#### Exercise input:
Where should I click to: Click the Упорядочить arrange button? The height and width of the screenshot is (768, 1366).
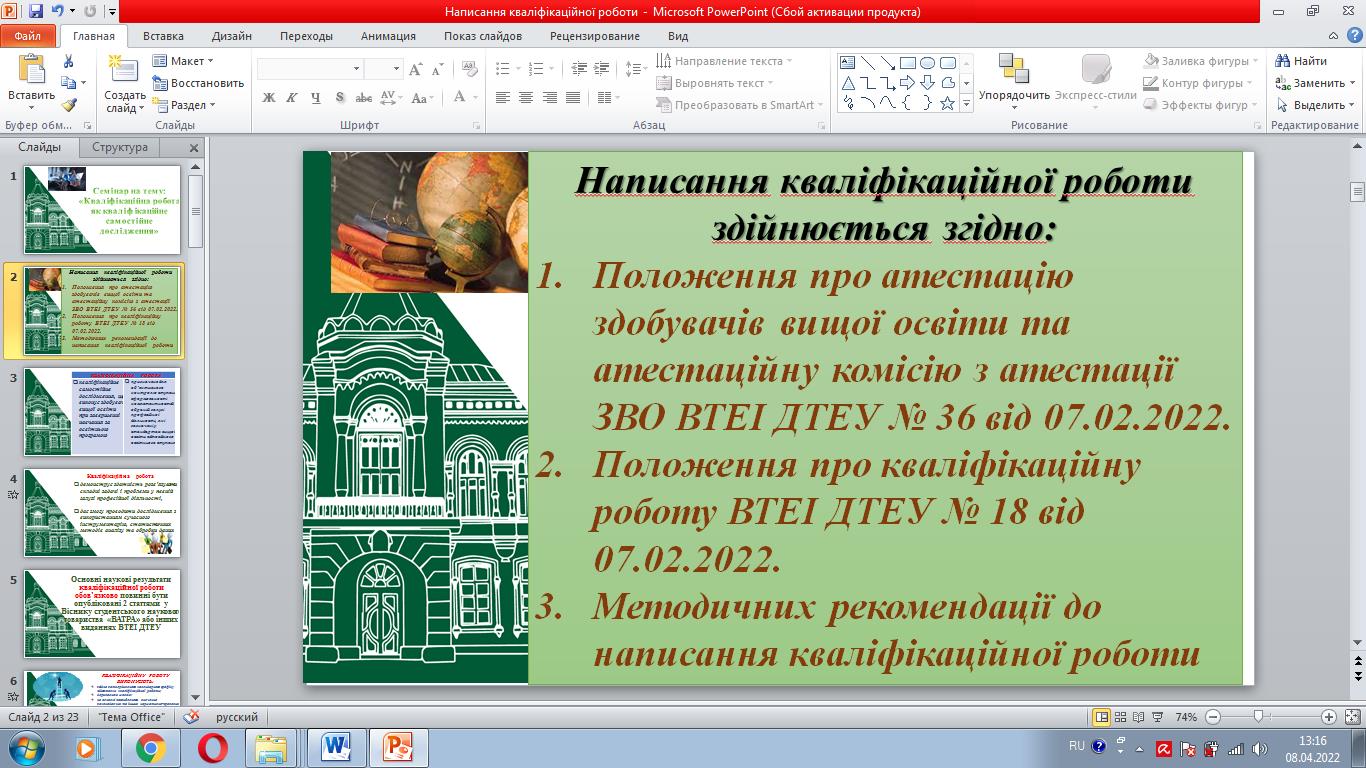pos(1014,80)
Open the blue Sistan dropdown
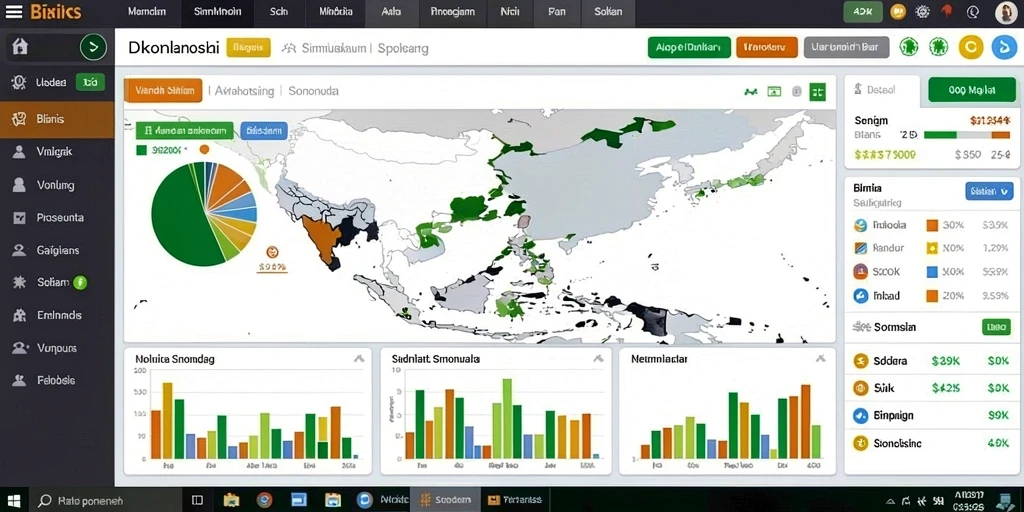This screenshot has height=512, width=1024. click(x=989, y=191)
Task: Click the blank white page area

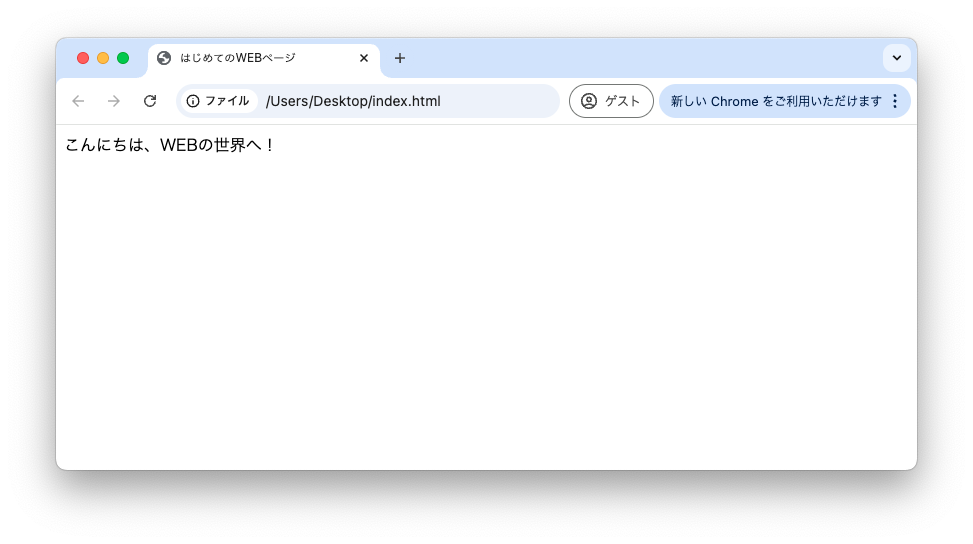Action: 486,320
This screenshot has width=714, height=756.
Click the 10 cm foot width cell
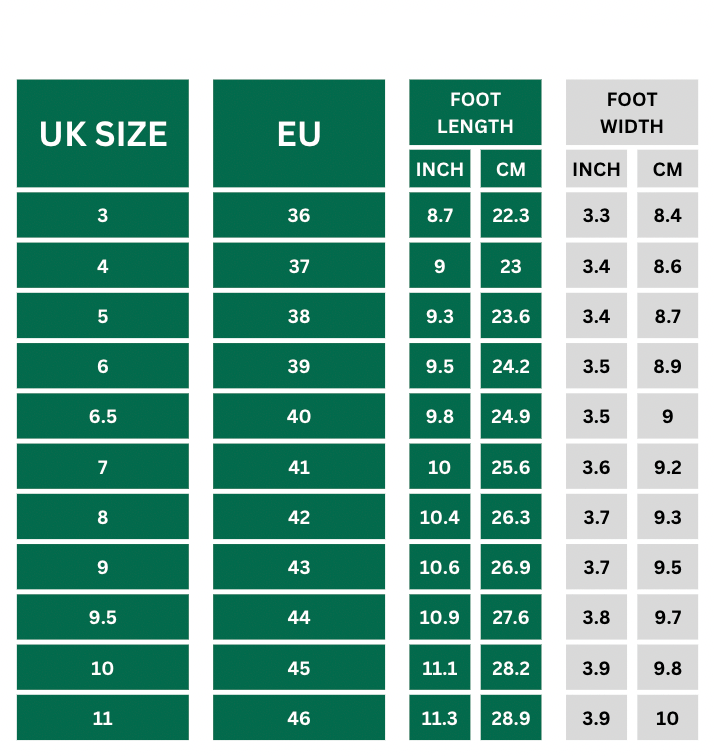coord(668,718)
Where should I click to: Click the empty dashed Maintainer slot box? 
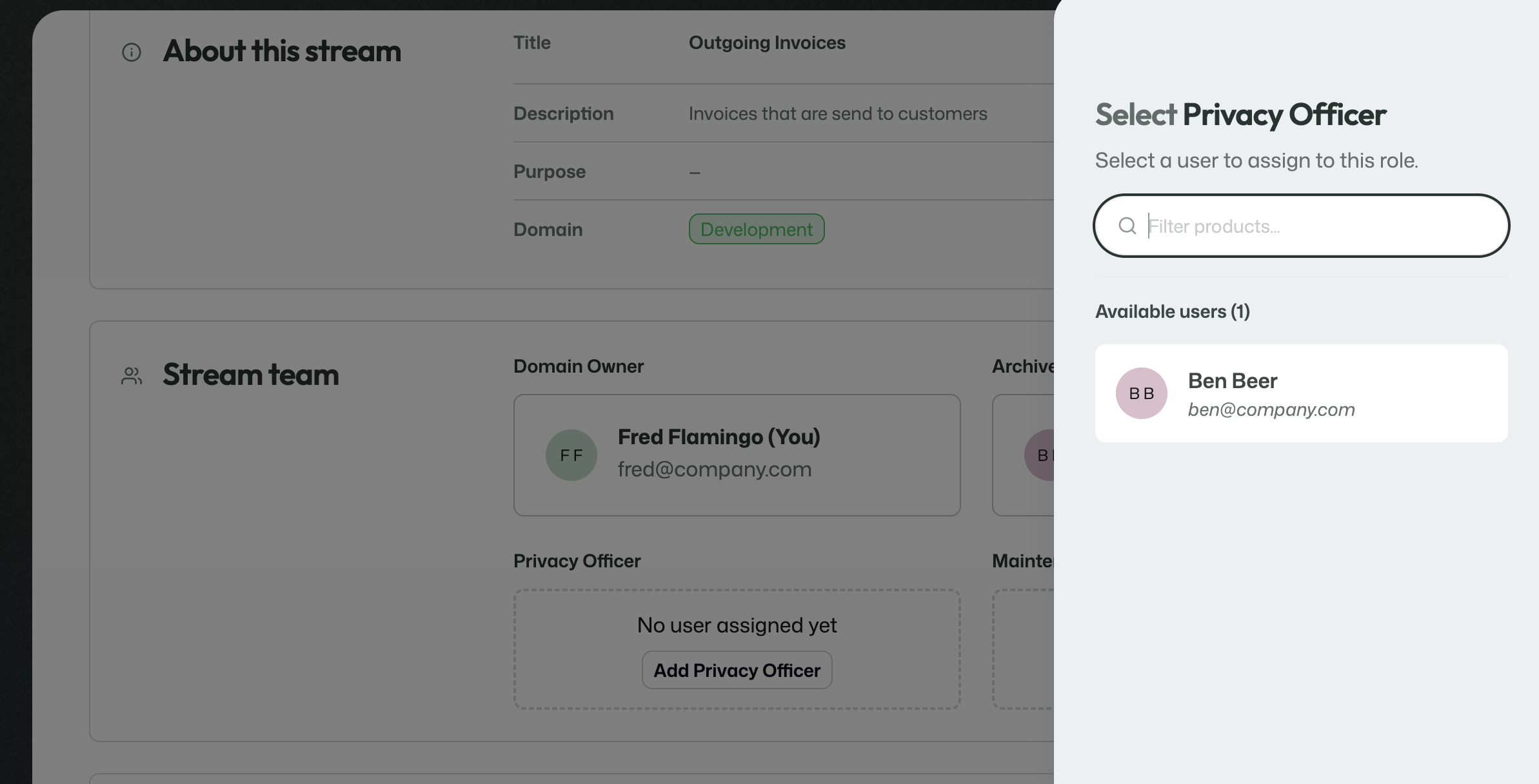(x=1024, y=649)
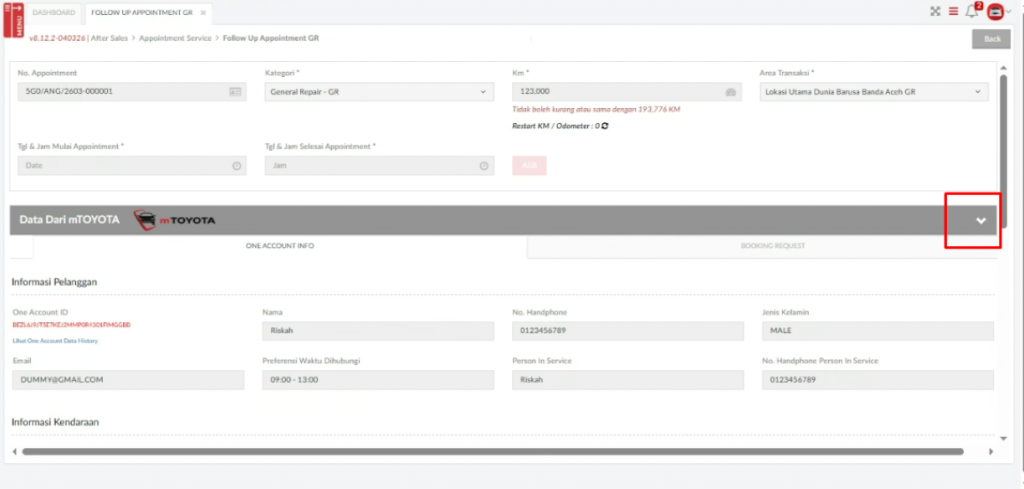Screen dimensions: 1024x489
Task: Open the notifications bell
Action: pyautogui.click(x=971, y=12)
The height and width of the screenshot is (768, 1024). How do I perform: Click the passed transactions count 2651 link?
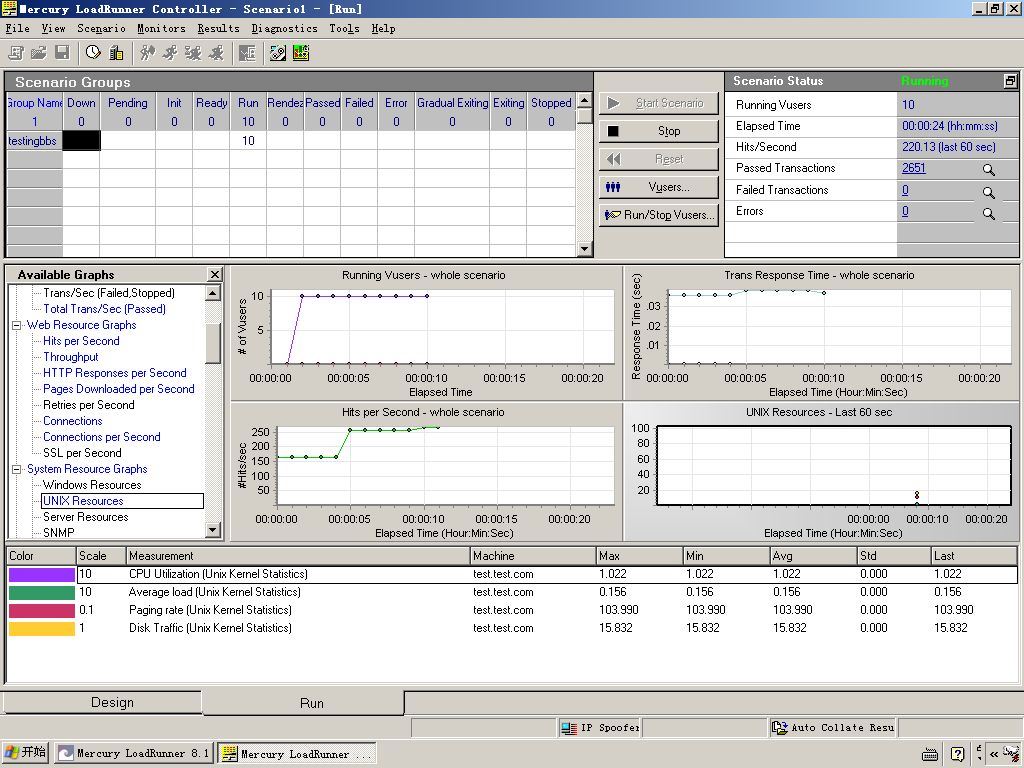point(913,168)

#### About this task:
Every record must be transcribed faithfully, with no picture carried over.

#### Response to this exercise:
Where should I click to: Click the Упорядочить arrange button? The height and width of the screenshot is (768, 1366).
pos(1014,80)
Open the blue Sistan dropdown
This screenshot has height=512, width=1024. click(x=989, y=191)
Task: Click the blank white page area

Action: 486,320
This screenshot has width=714, height=756.
Click the 10 cm foot width cell
coord(668,718)
Where should I click to: Click the empty dashed Maintainer slot box? 
(x=1024, y=649)
Screen dimensions: 1024x489
Task: Open the notifications bell
Action: pyautogui.click(x=971, y=12)
The height and width of the screenshot is (768, 1024). How do I perform: Click the passed transactions count 2651 link?
point(913,168)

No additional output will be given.